Я абсолютно убежден, что если бы еще раз сгорела Останкинская телебашня, и не осталось бы ни одного телевизионного канала, а потом появился бы только канал “Культура” и никаких других, это был бы самый влиятельный источник информации в стране. Лучший фон для искусства, говорил Пастернак, – серый. А у нас телевидение, к сожалению, сверкает, как искусственный алмаз – всеми цветами радуги, и разглядеть там действительно что-нибудь стоящее практически невозможно.
Наверное, можно пойти по пути создания общественного телевидения. То есть телевидения, которое питалось бы не за счет рекламы, и не за счет государственного бюджета (поскольку, кто девушку кормит, тот ее и танцует), а за счет добровольных или не очень взносов всего общества… Разговоров об этом ведется сейчас очень много. Но, думаю, нужно немного подождать, пока мы догоним западные технологии: на сегодняшний день у нас всего шесть метровых каналов; вот когда число общедоступных каналов увеличится, скажем, до 128, можно будет говорить и об изменении “идеологии” вещания. Но при этом нужно понимать, что суммарное влияние телевидения на общество из–за того, что оно будет растаскано по нишам, сильно снизится.

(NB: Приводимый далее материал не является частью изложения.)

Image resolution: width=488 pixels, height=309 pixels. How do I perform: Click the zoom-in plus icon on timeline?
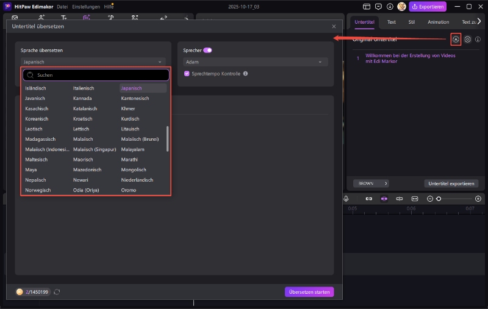pyautogui.click(x=478, y=199)
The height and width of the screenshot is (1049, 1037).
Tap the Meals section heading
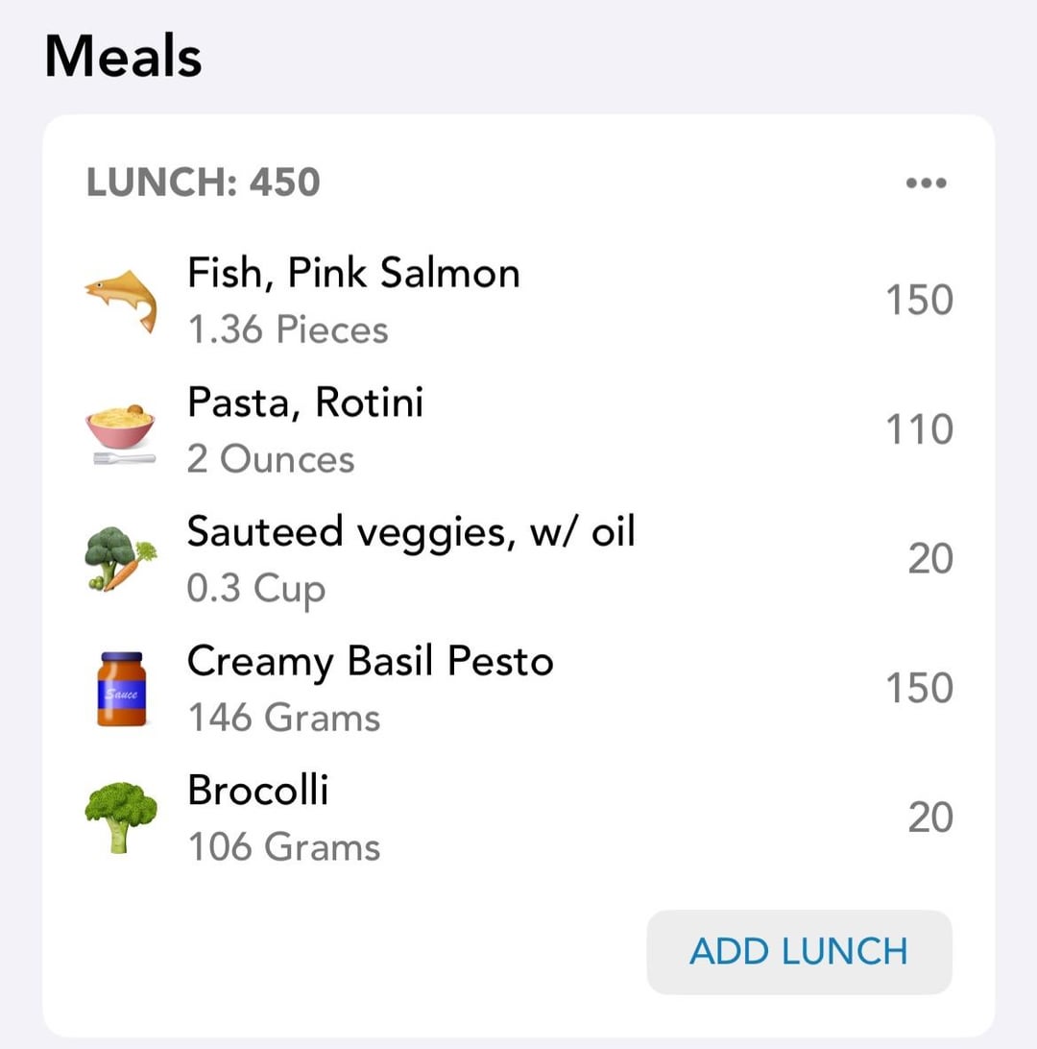(x=123, y=56)
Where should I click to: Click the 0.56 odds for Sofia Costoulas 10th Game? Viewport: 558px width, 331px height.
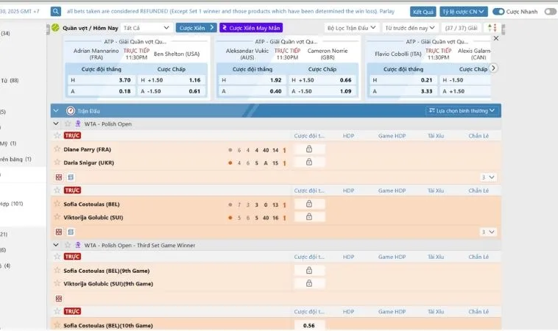point(308,325)
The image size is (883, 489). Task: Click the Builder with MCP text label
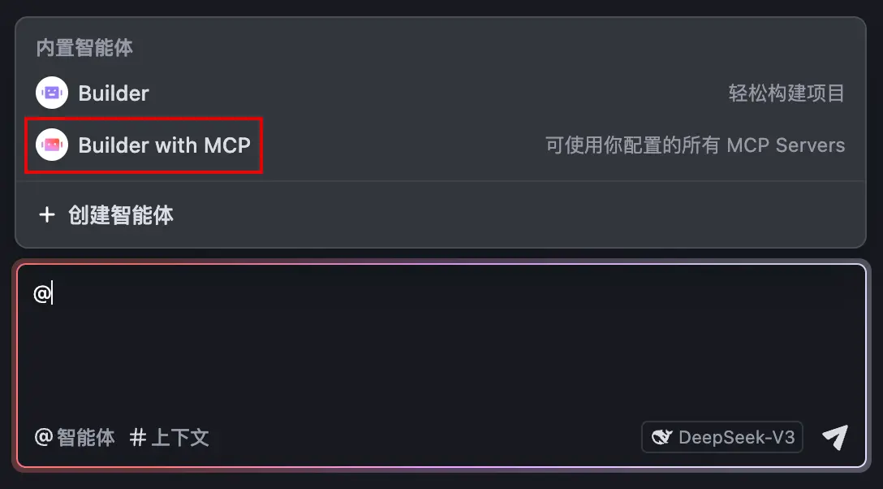coord(165,145)
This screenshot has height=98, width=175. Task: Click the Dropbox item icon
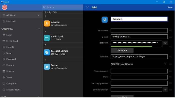click(104, 20)
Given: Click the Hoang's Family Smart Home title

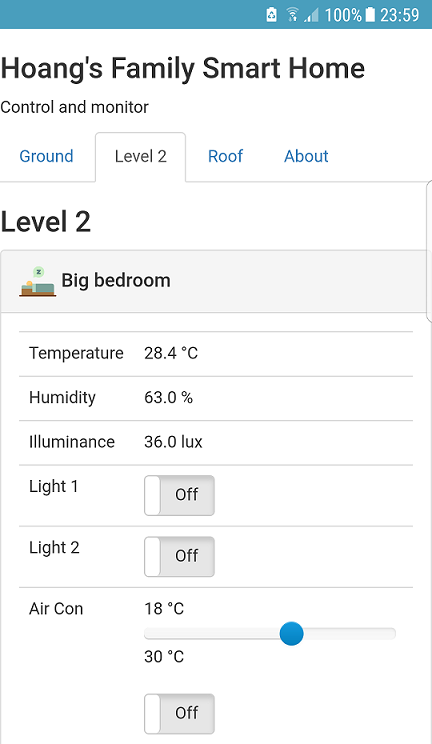Looking at the screenshot, I should 183,68.
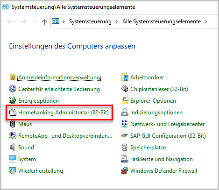Go up one folder level arrow
Image resolution: width=219 pixels, height=190 pixels.
coord(44,21)
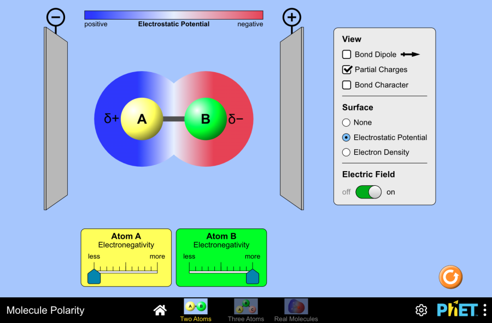Image resolution: width=492 pixels, height=323 pixels.
Task: Open the settings gear in the bottom bar
Action: coord(421,310)
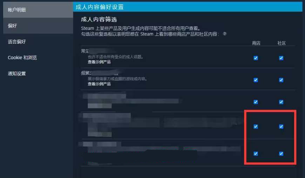Click blurred example link in third row
This screenshot has width=305, height=178.
point(100,106)
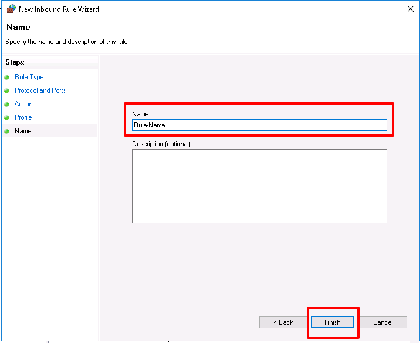Image resolution: width=420 pixels, height=343 pixels.
Task: Click green bullet beside Action step
Action: pyautogui.click(x=6, y=104)
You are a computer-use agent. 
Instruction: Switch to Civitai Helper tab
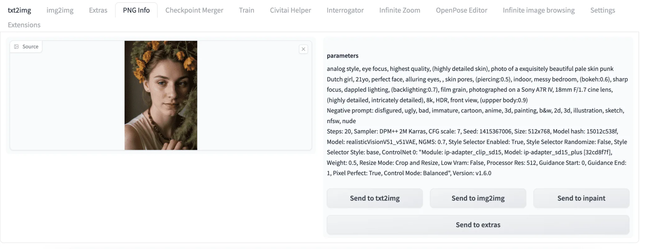point(290,10)
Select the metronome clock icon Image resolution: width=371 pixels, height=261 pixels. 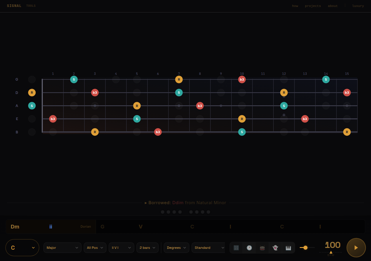(x=249, y=248)
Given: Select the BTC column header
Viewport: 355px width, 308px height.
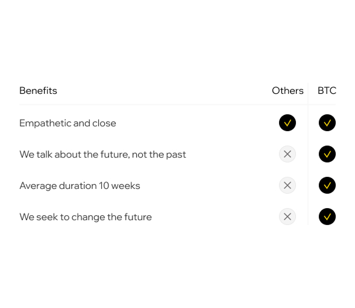Looking at the screenshot, I should [x=327, y=91].
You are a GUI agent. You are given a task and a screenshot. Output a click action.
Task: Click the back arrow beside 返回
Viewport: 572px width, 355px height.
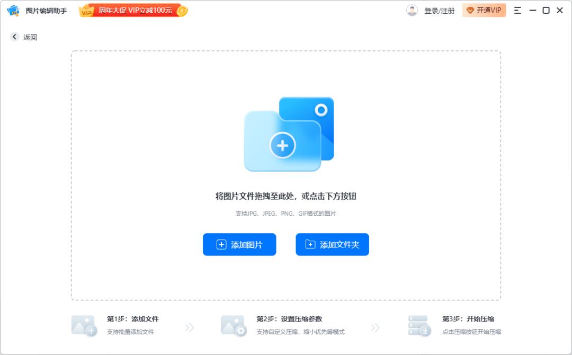pos(14,37)
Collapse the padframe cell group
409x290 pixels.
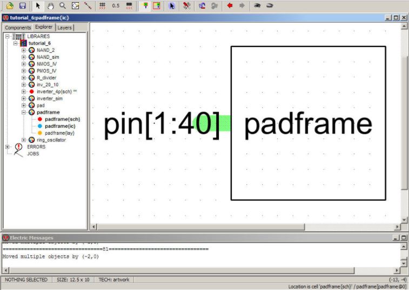point(24,112)
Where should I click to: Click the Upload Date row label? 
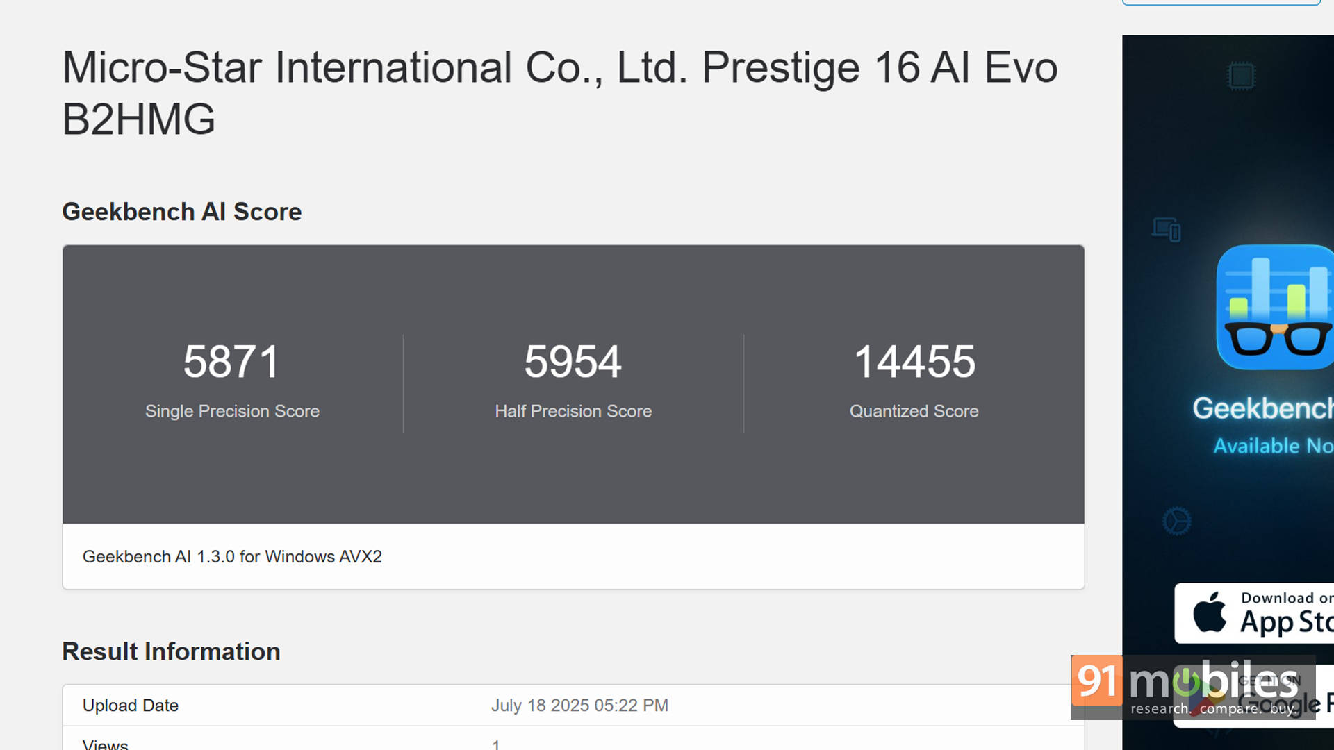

Это неплохо, если есть другие механизмы управления. А если их нет, если книжек умных никто не читает, хороших радиопрограмм не слушает, в Церковь люди ходят только по праздникам, то, наверное, это не очень хорошо.
Для меня люди делятся всего на две группы. Одни считают, что первыми живут на земле, и до них ничего не было, а после них останутся лишь их собственные дети. Другие – слышат гул истории, понимают, что даже для того, чтобы произошел акт их собственного рождения, должны были сойтись и расколоться материки, возникнуть и умереть цивилизации, исчезнуть народы. То есть для того, чтобы их родители встретились, произошло множество исторических событий. Таких людей, которые стоят на перевернутой пирамиде времени и понимают, что они в ответе не только за себя, за свое время, но и за то, что было до и будет после, я считаю избранными. Но когда те, кому предназначено говорить так, чтобы их слышали, вещают лишь о себе или молчат, эта ситуация представляется мне просто предательством по отношению к истории и к народу. Причем происходит это не только на телевидении, но и в литературе, и в живописи… Человек, вдруг избавившись от страха Божия, стал неинтересен сам себе.
Но христианство сейчас во всем мире уже не имеет такого влияния на умы и души, как было, скажем 200 – 300 лет назад. Поэтому мне представляется утопией ожидать, что не расслышанное даже в лучшие времена, будет расслышано и распробовано сегодня.